Center for Transportation Studies: University of Virginia

Virginia’s Smart Travel Laboratory investigates application level intrusion detection

Intelligent transportation systems are being deployed around the world to improve the safety and efficiency of surface transportation through the application of advanced information technology. There are many benefits of ITS that have been documented over the past several years, however, the introduction of ITS does expose the transportation system to new vulnerabilities.
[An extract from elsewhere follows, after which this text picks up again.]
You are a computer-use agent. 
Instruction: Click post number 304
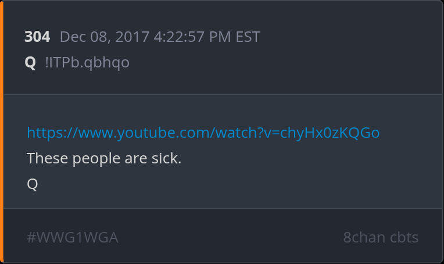click(x=37, y=37)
One very real risk that ITS introduces is that of a cyber attack. Attacking the transportation infrastructure can now be done by attacking ITS information systems in a manner similar to how hackers attempt to break into other information systems, such as those supporting the financial industry. For example, the attacker could conceivably gain access to the signal control system of a major metropolitan area and issue commands that set all the signals to flash. In this scenario, the attacker would likely not have to leave his/her office; this reduced cost barrier to carry out an attack admits many more people to the group of possible attackers.

Currently, the major national ITS initiative is to integrate individual ITS systems on a regional basis. Unfortunately, such integration may further increase the likelihood of cascading failures from one domain, such as an emergency services’ computer-aided dispatch system that may carry over into other domains like freeway management systems.
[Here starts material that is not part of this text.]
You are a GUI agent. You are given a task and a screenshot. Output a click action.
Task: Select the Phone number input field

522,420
In the U.S., the Presidential Commission of Critical Infrastruc-ture Protection produced a report detailing the vulnerabilities of vital infrastructures including surface transportation. Presidential Deci-sion Directive 63 was the President’s response to the PCCIP report, further illustrating that this issue is current and not one that should be postponed.

Information system survivability, which can be defined as the capability of a system to fulfill its mission in a timely manner in the presence of attacks, failures or accidents, is an area of great activity.
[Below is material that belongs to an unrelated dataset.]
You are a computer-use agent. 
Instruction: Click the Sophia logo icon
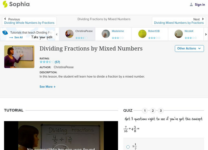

In order to ensure that ITS fulfills its potential, it is imperative that those implementing such systems design them to be survivable. While total survivability may not be achievable in a world full of infinite possibilities for disaster, survivability can be greatly increased with some conscientious effort.

The Virginia Smart Travel Laboratory, an ITS research facility of the University of Virginia and the Virginia Transportation Research Council, is a leader in conducting research at the interface between innovative information technology and transportation. Recently, re-searchers in the Smart Travel Laboratory completed a study examining the critical issue of ITS survivability.

The most commonly used approaches to increasing the survivability of ITS include physical security, hardware redundancy and software/data backups.

An essential element of a survivable system that has not been adequately addressed to date is intrusion detection.

Intrusion detection seeks to identify individuals that have gained unauthorized access to a system as well as those with authorized access who are actually abusing the system. It involves determining that some entity, an intruder, has attempted to gain, or has gained, unauthorized access to the system.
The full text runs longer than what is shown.